**AIM OF THE TASK**
Return every one of the rows below word for word, without changing anything.

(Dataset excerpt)
--------------------------------
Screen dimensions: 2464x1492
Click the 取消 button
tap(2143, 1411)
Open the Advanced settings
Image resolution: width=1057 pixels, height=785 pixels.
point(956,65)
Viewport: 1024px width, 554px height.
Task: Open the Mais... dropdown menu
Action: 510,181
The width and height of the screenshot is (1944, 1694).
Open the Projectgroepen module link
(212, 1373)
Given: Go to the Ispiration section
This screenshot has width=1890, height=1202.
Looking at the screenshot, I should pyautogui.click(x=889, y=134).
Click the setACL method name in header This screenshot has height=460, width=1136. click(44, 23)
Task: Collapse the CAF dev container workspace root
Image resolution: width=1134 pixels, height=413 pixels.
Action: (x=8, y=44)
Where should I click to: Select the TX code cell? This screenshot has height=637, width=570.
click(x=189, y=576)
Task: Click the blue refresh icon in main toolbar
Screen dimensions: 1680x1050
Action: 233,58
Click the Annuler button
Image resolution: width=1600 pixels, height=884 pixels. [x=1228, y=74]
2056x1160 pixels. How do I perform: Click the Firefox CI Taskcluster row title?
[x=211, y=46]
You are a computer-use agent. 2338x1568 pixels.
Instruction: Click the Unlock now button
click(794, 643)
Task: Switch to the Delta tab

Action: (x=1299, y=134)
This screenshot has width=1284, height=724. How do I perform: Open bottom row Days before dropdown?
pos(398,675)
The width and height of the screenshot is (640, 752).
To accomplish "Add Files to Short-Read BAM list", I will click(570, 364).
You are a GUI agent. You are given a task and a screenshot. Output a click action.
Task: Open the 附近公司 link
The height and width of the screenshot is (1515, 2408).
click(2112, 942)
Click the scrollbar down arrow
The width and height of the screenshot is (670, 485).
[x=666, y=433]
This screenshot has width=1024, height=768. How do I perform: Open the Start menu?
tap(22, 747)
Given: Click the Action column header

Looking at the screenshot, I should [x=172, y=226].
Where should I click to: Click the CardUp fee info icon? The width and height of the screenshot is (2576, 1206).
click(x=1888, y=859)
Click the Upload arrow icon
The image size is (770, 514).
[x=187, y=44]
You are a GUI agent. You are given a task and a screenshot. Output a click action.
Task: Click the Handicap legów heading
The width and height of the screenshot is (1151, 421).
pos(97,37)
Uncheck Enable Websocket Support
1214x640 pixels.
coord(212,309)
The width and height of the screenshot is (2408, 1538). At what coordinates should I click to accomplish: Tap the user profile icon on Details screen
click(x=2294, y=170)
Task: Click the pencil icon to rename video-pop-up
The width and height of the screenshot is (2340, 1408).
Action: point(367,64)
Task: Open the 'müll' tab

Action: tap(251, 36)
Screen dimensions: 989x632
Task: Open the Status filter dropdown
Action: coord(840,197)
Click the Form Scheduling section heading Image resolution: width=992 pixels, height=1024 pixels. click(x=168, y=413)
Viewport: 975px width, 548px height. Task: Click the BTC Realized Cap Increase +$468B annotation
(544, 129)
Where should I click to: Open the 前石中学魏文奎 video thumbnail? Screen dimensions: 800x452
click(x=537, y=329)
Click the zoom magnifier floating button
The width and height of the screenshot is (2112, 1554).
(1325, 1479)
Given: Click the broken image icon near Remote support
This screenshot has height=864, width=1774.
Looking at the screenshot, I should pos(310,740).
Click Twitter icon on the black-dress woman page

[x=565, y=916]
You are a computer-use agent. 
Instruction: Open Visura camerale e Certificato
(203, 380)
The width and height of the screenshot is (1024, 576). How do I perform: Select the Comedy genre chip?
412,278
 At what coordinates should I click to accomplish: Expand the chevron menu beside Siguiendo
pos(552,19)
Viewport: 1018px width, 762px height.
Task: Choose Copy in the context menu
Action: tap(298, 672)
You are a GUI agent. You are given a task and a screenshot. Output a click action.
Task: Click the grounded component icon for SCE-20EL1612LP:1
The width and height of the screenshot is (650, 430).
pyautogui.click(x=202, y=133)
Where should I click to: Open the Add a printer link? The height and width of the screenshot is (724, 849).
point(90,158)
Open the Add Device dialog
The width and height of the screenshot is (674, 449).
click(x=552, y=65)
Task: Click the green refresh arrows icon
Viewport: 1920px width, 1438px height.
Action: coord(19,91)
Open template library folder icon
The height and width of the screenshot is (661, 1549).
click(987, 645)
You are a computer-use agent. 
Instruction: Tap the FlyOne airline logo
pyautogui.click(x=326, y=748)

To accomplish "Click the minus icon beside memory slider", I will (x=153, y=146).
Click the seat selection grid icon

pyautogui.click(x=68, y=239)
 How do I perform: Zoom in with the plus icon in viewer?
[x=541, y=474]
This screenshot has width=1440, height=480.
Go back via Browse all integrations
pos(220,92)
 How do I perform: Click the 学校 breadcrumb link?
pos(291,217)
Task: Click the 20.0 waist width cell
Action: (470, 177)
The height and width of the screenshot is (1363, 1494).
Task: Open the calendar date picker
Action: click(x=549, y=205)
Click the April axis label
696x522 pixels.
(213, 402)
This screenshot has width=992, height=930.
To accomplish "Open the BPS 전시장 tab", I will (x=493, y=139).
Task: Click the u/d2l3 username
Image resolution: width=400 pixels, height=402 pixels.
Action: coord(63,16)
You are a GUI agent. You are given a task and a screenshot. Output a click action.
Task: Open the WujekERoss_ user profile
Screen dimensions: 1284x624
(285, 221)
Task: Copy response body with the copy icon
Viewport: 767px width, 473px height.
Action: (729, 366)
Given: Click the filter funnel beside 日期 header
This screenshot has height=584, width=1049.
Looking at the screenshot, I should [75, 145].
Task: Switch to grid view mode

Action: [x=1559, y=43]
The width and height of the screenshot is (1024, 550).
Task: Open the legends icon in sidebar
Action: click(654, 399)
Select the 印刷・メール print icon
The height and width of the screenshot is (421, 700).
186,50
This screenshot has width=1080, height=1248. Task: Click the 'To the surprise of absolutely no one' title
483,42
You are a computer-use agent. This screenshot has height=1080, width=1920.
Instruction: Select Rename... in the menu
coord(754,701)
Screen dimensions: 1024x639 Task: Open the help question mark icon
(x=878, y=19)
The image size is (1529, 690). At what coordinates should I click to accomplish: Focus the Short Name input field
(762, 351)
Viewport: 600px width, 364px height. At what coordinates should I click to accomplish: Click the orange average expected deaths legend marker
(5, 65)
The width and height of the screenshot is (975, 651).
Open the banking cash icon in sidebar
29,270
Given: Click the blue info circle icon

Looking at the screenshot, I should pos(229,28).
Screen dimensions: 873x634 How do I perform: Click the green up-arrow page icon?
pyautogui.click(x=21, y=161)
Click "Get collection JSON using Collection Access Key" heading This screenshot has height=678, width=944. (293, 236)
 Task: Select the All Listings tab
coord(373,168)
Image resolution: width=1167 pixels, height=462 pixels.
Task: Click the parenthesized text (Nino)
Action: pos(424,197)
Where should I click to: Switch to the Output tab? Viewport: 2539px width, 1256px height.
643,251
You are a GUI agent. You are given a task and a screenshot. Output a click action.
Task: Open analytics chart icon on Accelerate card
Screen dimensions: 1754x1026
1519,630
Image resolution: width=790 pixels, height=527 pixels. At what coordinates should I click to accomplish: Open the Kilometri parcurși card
--------------------------------
**SOLUTION TO THE EXERCISE**
Screen dimensions: 2464x1492
Click the 取消 button
tap(2143, 1411)
Open the Advanced settings
Image resolution: width=1057 pixels, height=785 pixels.
point(956,65)
Viewport: 1024px width, 554px height.
Task: Open the Mais... dropdown menu
Action: 510,181
The width and height of the screenshot is (1944, 1694).
Open the Projectgroepen module link
(212, 1373)
Given: Go to the Ispiration section
This screenshot has width=1890, height=1202.
Looking at the screenshot, I should pyautogui.click(x=889, y=134).
Click the setACL method name in header This screenshot has height=460, width=1136. click(44, 23)
Task: Collapse the CAF dev container workspace root
Image resolution: width=1134 pixels, height=413 pixels.
Action: (x=8, y=44)
Where should I click to: Select the TX code cell? This screenshot has height=637, width=570.
click(x=189, y=576)
Task: Click the blue refresh icon in main toolbar
Screen dimensions: 1680x1050
Action: 233,58
Click the Annuler button
Image resolution: width=1600 pixels, height=884 pixels. [x=1228, y=74]
2056x1160 pixels. How do I perform: Click the Firefox CI Taskcluster row title?
[x=211, y=46]
You are a computer-use agent. 2338x1568 pixels.
Instruction: Click the Unlock now button
click(794, 643)
Task: Switch to the Delta tab

Action: (x=1299, y=134)
This screenshot has width=1284, height=724. How do I perform: Open bottom row Days before dropdown?
pos(398,675)
The width and height of the screenshot is (640, 752).
To accomplish "Add Files to Short-Read BAM list", I will click(570, 364).
You are a GUI agent. You are given a task and a screenshot. Output a click action.
Task: Open the 附近公司 link
The height and width of the screenshot is (1515, 2408).
click(2112, 942)
Click the scrollbar down arrow
The width and height of the screenshot is (670, 485).
[x=666, y=433]
This screenshot has width=1024, height=768. How do I perform: Open the Start menu?
tap(22, 747)
Given: Click the Action column header

Looking at the screenshot, I should [x=172, y=226].
Where should I click to: Click the CardUp fee info icon? The width and height of the screenshot is (2576, 1206).
click(x=1888, y=859)
Click the Upload arrow icon
The image size is (770, 514).
[x=187, y=44]
You are a GUI agent. You are given a task and a screenshot. Output a click action.
Task: Click the Handicap legów heading
The width and height of the screenshot is (1151, 421).
pos(97,37)
Uncheck Enable Websocket Support
1214x640 pixels.
coord(212,309)
The width and height of the screenshot is (2408, 1538). At what coordinates should I click to accomplish: Tap the user profile icon on Details screen
click(x=2294, y=170)
Task: Click the pencil icon to rename video-pop-up
The width and height of the screenshot is (2340, 1408).
Action: point(367,64)
Task: Open the 'müll' tab

Action: tap(251, 36)
Screen dimensions: 989x632
Task: Open the Status filter dropdown
Action: coord(840,197)
Click the Form Scheduling section heading Image resolution: width=992 pixels, height=1024 pixels. click(x=168, y=413)
Viewport: 975px width, 548px height. Task: Click the BTC Realized Cap Increase +$468B annotation
(544, 129)
Where should I click to: Open the 前石中学魏文奎 video thumbnail? Screen dimensions: 800x452
click(x=537, y=329)
Click the zoom magnifier floating button
The width and height of the screenshot is (2112, 1554).
(1325, 1479)
Given: Click the broken image icon near Remote support
This screenshot has height=864, width=1774.
Looking at the screenshot, I should pos(310,740).
Click Twitter icon on the black-dress woman page

[x=565, y=916]
You are a computer-use agent. 
Instruction: Open Visura camerale e Certificato
(203, 380)
The width and height of the screenshot is (1024, 576). How do I perform: Select the Comedy genre chip?
412,278
 At what coordinates should I click to accomplish: Expand the chevron menu beside Siguiendo
pos(552,19)
Viewport: 1018px width, 762px height.
Task: Choose Copy in the context menu
Action: tap(298, 672)
You are a GUI agent. You are given a task and a screenshot. Output a click action.
Task: Click the grounded component icon for SCE-20EL1612LP:1
The width and height of the screenshot is (650, 430).
pyautogui.click(x=202, y=133)
Where should I click to: Open the Add a printer link? The height and width of the screenshot is (724, 849).
point(90,158)
Open the Add Device dialog
The width and height of the screenshot is (674, 449).
click(x=552, y=65)
Task: Click the green refresh arrows icon
Viewport: 1920px width, 1438px height.
Action: coord(19,91)
Open template library folder icon
The height and width of the screenshot is (661, 1549).
click(987, 645)
You are a computer-use agent. 
Instruction: Tap the FlyOne airline logo
pyautogui.click(x=326, y=748)

To accomplish "Click the minus icon beside memory slider", I will (x=153, y=146).
Click the seat selection grid icon

pyautogui.click(x=68, y=239)
 How do I perform: Zoom in with the plus icon in viewer?
[x=541, y=474]
This screenshot has width=1440, height=480.
Go back via Browse all integrations
pos(220,92)
 How do I perform: Click the 学校 breadcrumb link?
pos(291,217)
Task: Click the 20.0 waist width cell
Action: (470, 177)
The height and width of the screenshot is (1363, 1494).
Task: Open the calendar date picker
Action: click(x=549, y=205)
Click the April axis label
696x522 pixels.
(213, 402)
This screenshot has width=992, height=930.
To accomplish "Open the BPS 전시장 tab", I will (x=493, y=139).
Task: Click the u/d2l3 username
Image resolution: width=400 pixels, height=402 pixels.
Action: coord(63,16)
You are a GUI agent. You are given a task and a screenshot. Output a click action.
Task: Open the WujekERoss_ user profile
Screen dimensions: 1284x624
(285, 221)
Task: Copy response body with the copy icon
Viewport: 767px width, 473px height.
Action: (729, 366)
Given: Click the filter funnel beside 日期 header
This screenshot has height=584, width=1049.
Looking at the screenshot, I should [75, 145].
Task: Switch to grid view mode

Action: [x=1559, y=43]
The width and height of the screenshot is (1024, 550).
Task: Open the legends icon in sidebar
Action: click(654, 399)
Select the 印刷・メール print icon
The height and width of the screenshot is (421, 700).
186,50
This screenshot has width=1080, height=1248. Task: Click the 'To the surprise of absolutely no one' title
483,42
You are a computer-use agent. This screenshot has height=1080, width=1920.
Instruction: Select Rename... in the menu
coord(754,701)
Screen dimensions: 1024x639 Task: Open the help question mark icon
(x=878, y=19)
The image size is (1529, 690). At what coordinates should I click to accomplish: Focus the Short Name input field
(762, 351)
Viewport: 600px width, 364px height. At what coordinates should I click to accomplish: Click the orange average expected deaths legend marker
(5, 65)
The width and height of the screenshot is (975, 651).
Open the banking cash icon in sidebar
29,270
Given: Click the blue info circle icon

Looking at the screenshot, I should pos(229,28).
Screen dimensions: 873x634 How do I perform: Click the green up-arrow page icon?
pyautogui.click(x=21, y=161)
Click "Get collection JSON using Collection Access Key" heading This screenshot has height=678, width=944. (293, 236)
 Task: Select the All Listings tab
coord(373,168)
Image resolution: width=1167 pixels, height=462 pixels.
Task: Click the parenthesized text (Nino)
Action: pos(424,197)
Where should I click to: Switch to the Output tab? Viewport: 2539px width, 1256px height.
643,251
You are a GUI agent. You are given a task and a screenshot. Output a click action.
Task: Open analytics chart icon on Accelerate card
Screen dimensions: 1754x1026
1519,630
Image resolution: width=790 pixels, height=527 pixels. At what coordinates should I click to accomplish: Open the Kilometri parcurși card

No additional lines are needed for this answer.